In questi mesi, poi, di contributi ne sono arrivati molti. Cito ad esempio la giusta intuizione del progetto di “Primavera europea” e Diem25, cioè di creare già un programma transnazionale; oppure le proposte dei Verdi europei, che riescono a dimostrare come la transizione ecologica non sia più rimandabile; o ancora, le proposte arrivate da Barca, Giovannini e molti altri sull’“uguaglianza sostenibile.”
Ma al di là delle elaborazioni, ci sono le pratiche quotidiane che stanno arrivando dai movimenti femministi di tutta Europa, da quelli per la giustizia ambientale, e dai federalisti europei su come far avanzare l’integrazione dov’è mancata finora. Tutto questo patrimonio di proposte e pratiche quotidiane—per non parlare delle reti della buona accoglienza sorte nel nostro paese che si oppongono alle scelte disumane del governo—ci dice che ci sono tanti punti di incontro che tratteggiano già una visione comune di quale società vogliamo.
Ma non c’è il rischio concreto che, di fronte a una situazione del genere, si metta insieme in fretta e furia una lista elettorale che finisce come L’Altra Europa con Tsipras?
Quello di cui sono profondamente convinta è che non debba essere una questione di ceto politico che si riorganizza, o sommatorie di sigle che non parlano più a nessuno. Bisogna evitare gli errori del passato, altrimenti non ne usciamo vivi.
Secondo me bisogna avere l’umiltà di rimettersi all’ascolto di ciò che si sta spontaneamente muovendo nella società, e riuscire a riallacciare quei fili. Non è impossibile, di questo sono convinta. Mi sembra di vedere una grandissima voglia di mobilitazione, perché le persone si sono rese conto che la posta in gioco è altissima e ci riguarda tutti. Di certo, non aiuta avere una sinistra così frammentata anche per i soliti personalismi. Mettiamoli da parte, e costruiamo un progetto comune sulle proposte e battaglie condivise.
Però, visto che mancano quattro mesi alle europee, cosa dovrebbe fare una persona che si ritiene di sinistra in Italia? A chi dovrebbe rivolgersi?
È il motivo per cui ho scritto che “il momento di dirlo è ora”: nel senso che non è ancora troppo tardi, ma la politica si sta incartando. A oggi i progetti che sono in campo, anziché immaginare il nuovo, stanno proponendo di cristallizzare le contraddizioni che hanno messo la sinistra al margine in Europa e in Italia.
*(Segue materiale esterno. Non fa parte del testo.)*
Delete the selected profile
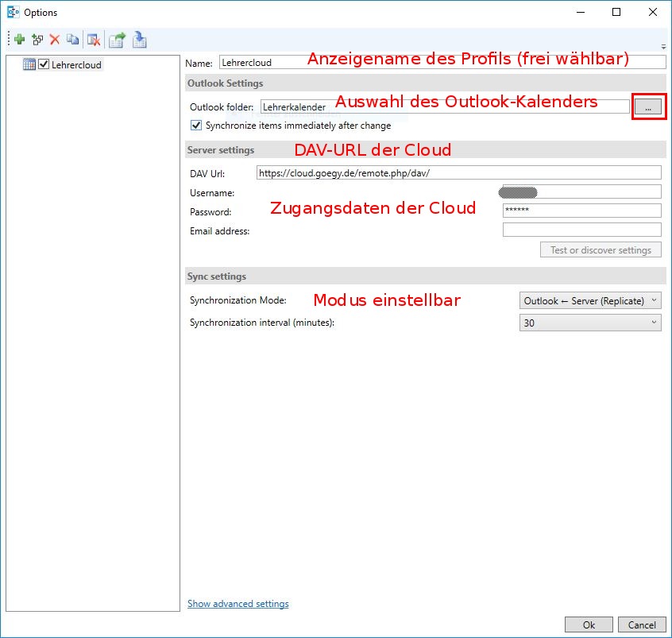 point(55,39)
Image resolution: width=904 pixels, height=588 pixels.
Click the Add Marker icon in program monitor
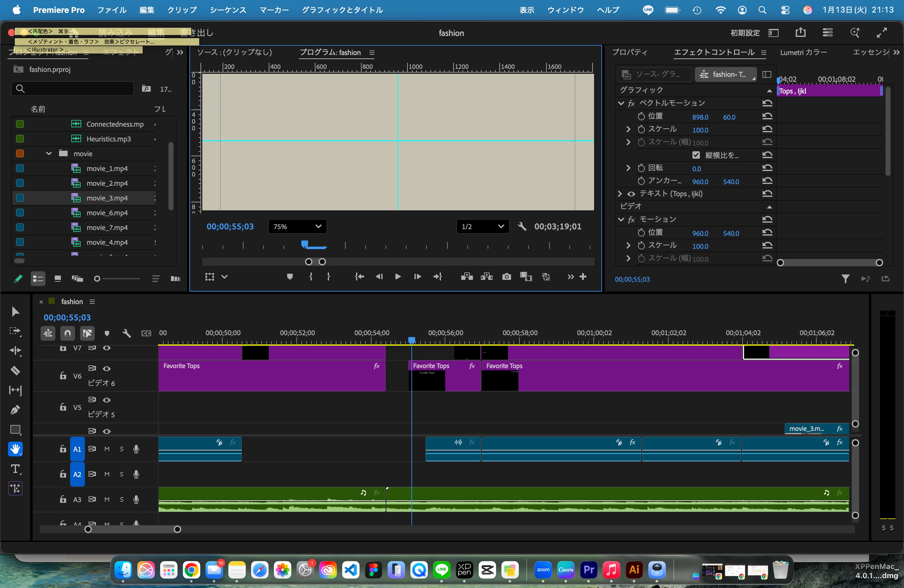pyautogui.click(x=290, y=277)
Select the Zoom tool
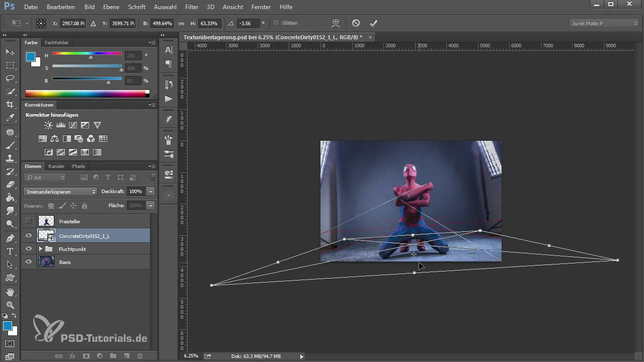 coord(10,305)
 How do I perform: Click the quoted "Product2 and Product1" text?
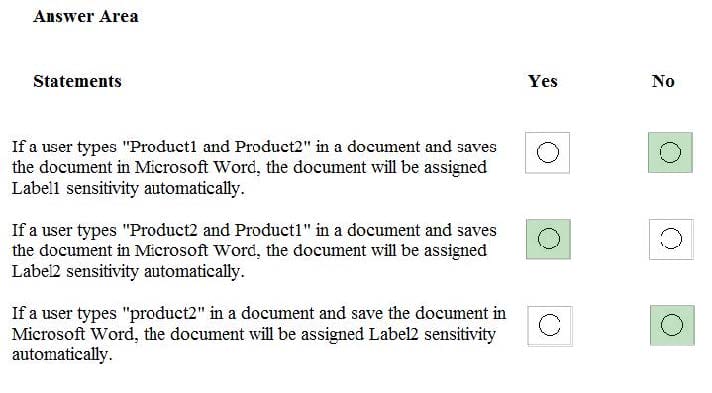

Se tieni insieme tutto e il contrario di tutto, come fai a recuperare coerenza, credibilità e unità?
Vedo però che c’è una volontà dei tanti che si stanno mobilitando di trovare una rappresentanza in qualche modo. E secondo me bisogna farlo in quel “terzo spazio”—ovvero né con chi ha avallato le politiche dell’austerità o con chi ha voluto rincorrere la destra sui migranti con il solo esito di rafforzarla; e né con i nazionalisti, di destra o sinistra che siano.
Secondo me è lì in mezzo che c’è questo spazio, a livello europeo e anche italiano. Mi rendo perfettamente conto che la strada che indico è in salita e molto difficile. Ma al Parlamento e nelle piazze abbiamo visto che funziona, e che ci può portare a ribaltare gli equilibri politici in Europa per poter fare la differenza.
L’ultima domanda che voglio farti è più personale: con chi ti candiderai?
Prima di pensare a una candidatura, mi sto preoccupando di quale progetto riusciamo a costruire. Da otto mesi sono impegnata a parlare con tutti quegli interlocutori che stanno in quel “terzo spazio” per provare a fare questo sforzo comune.
Quindi dipende da quello, perché non abbiamo bisogno di due o tre progetti incoerenti; ce ne basterebbe uno che fosse coerente, unitario il più possibile, ma con quei due chiari confini a cui non possiamo più rinunciare.